The album contains references to the Black Lives Matter movement and belligerent criticism of the patriarchy (Break the Man). Above all, though, there are intimate and lacerating confessions by Roland, who through two songs, The Tipping Point and Please Be Happy, which recounts the devastating drift of his first wife Caroline, who fell first into depression and then into alcoholism before her death in 2017. Two years later, he also began to notice that his mental health was suffering. “It’s harder to talk about it than to make music. Music can say things that you can’t in conversation. It’s a beautiful way of communicating. It has been by getting together, and composing, when a more harmonious vision of the suffering that the other was going through has emerged,” he says.

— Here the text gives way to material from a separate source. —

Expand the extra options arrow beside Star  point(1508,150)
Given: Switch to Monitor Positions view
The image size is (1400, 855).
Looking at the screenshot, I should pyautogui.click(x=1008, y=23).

The two men talk and talk. They never tire of explaining their passion for music. They are the first to say they are surprised by the flood of good reviews of their work, and they laugh when they remember the two key moments that made them understand that they no longer had anything to prove. Curt’s was in Vancouver, when he jumped into a karaoke bar one night singing Everybody Wants to Rule the World. None of the customers realized who was on stage. Roland had previous experience as an operatic tenor before launching into pop. He recalls when he decided to try his luck in a reality show called From Popstar to Operastar. He prepared Giordano’s Caro Mio Ben for weeks. But Midge Ure from Ultravox ended up winning. “It really doesn’t matter that no one recognized me when I walked onstage,” Curt concludes. “The important thing is that they recognized the song. We have never felt comfortable in the role of pop stars.” At 60, though, they have returned to pop-star status.